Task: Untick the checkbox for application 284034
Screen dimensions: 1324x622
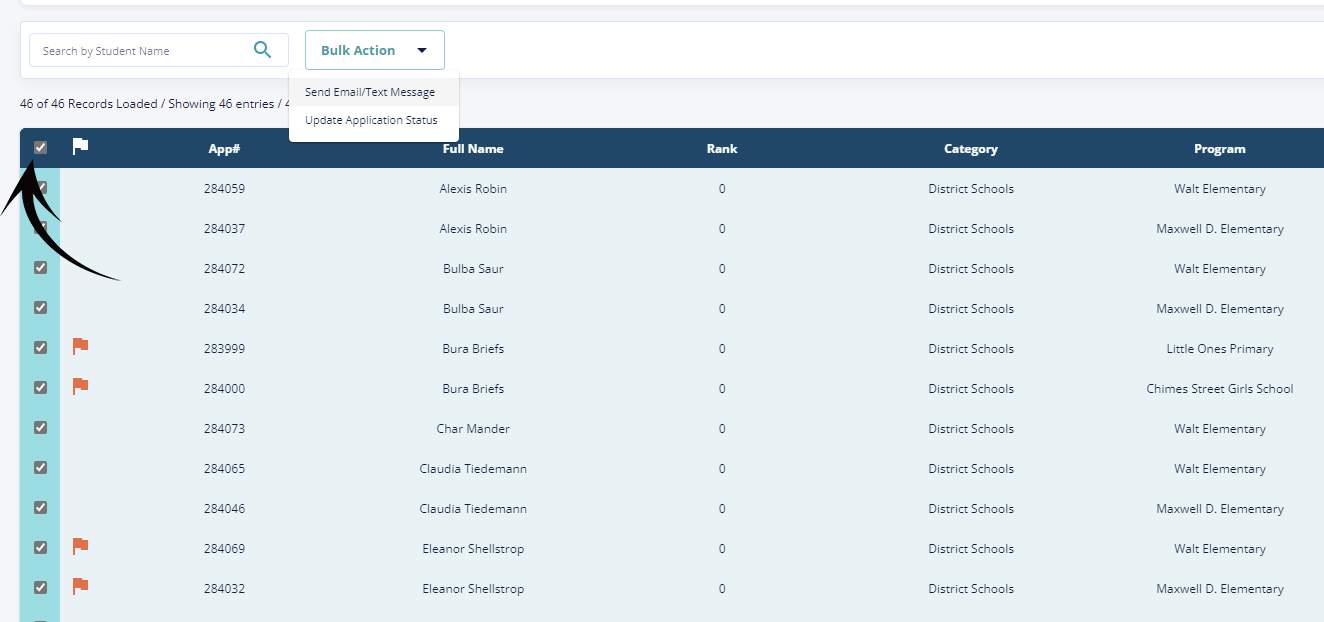Action: tap(40, 308)
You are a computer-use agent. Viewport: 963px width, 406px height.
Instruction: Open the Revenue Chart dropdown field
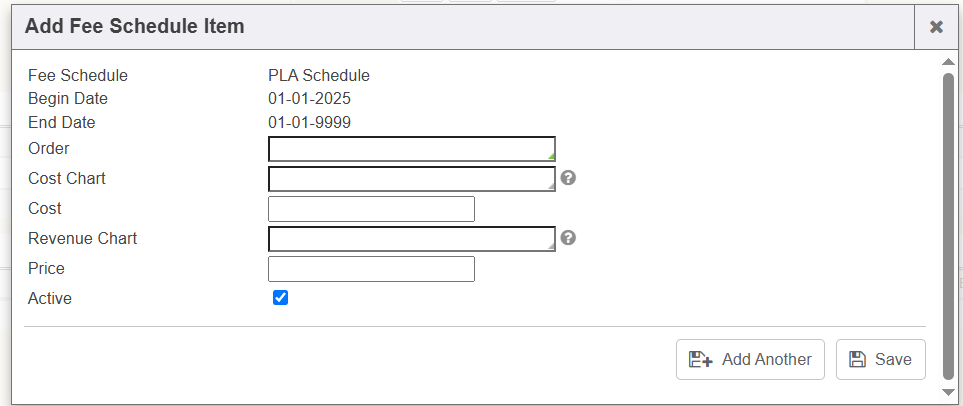click(411, 239)
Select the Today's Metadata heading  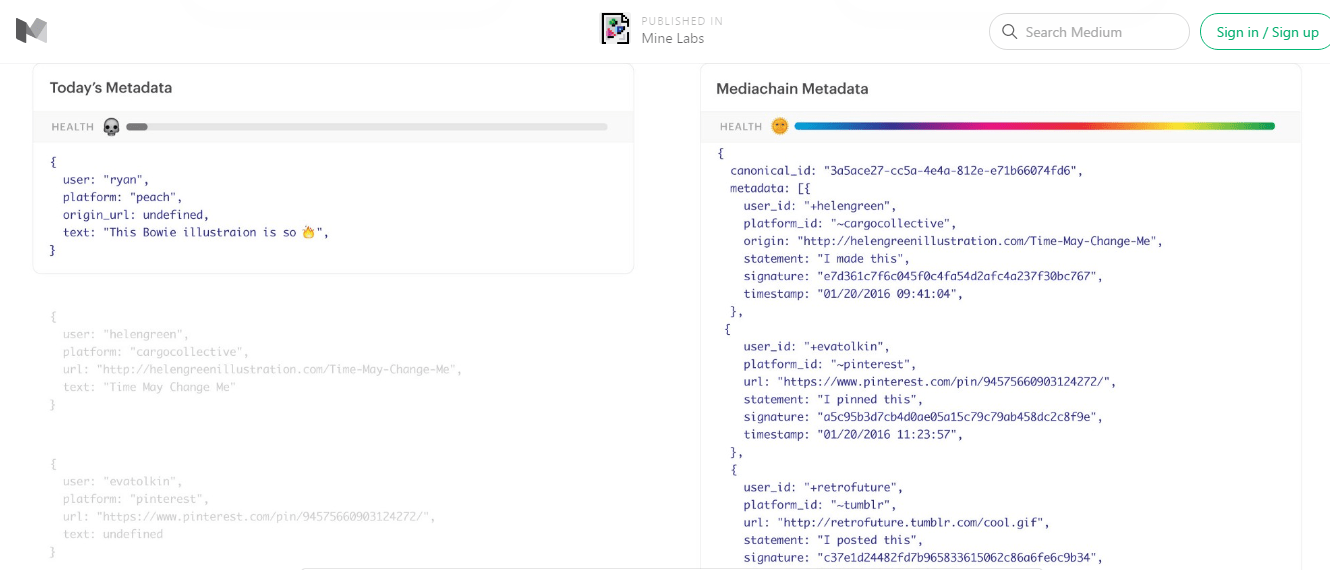[x=111, y=88]
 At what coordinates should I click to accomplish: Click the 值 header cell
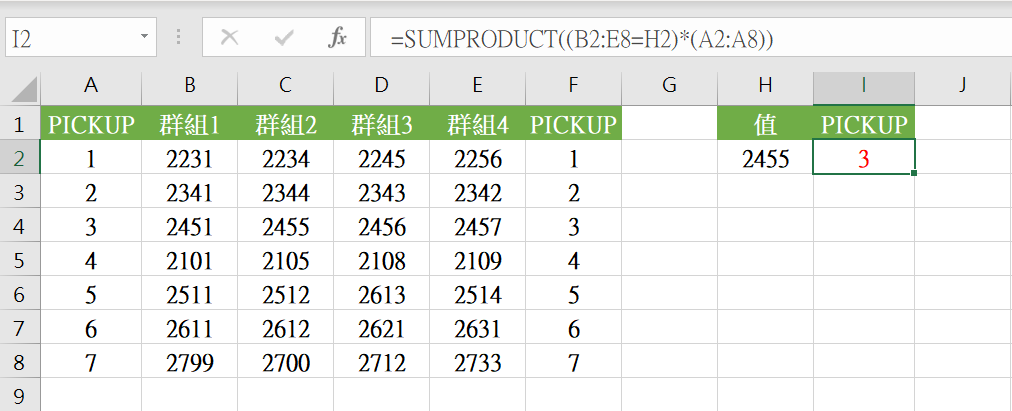click(x=765, y=124)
------------------------------------------------------------
**Exercise details**
Rewrite the part of the lines that opens with the line containing "At what coordinates" and closes at the end of the lines, including the requests, and scale every coordinate in the answers by 0.8, rounding to whole numbers with halves rounded up. Leave the pictures out of your answer.

**Exercise solution**
 At what coordinates should I click to accomplish: Click the 值 header cell
click(x=612, y=99)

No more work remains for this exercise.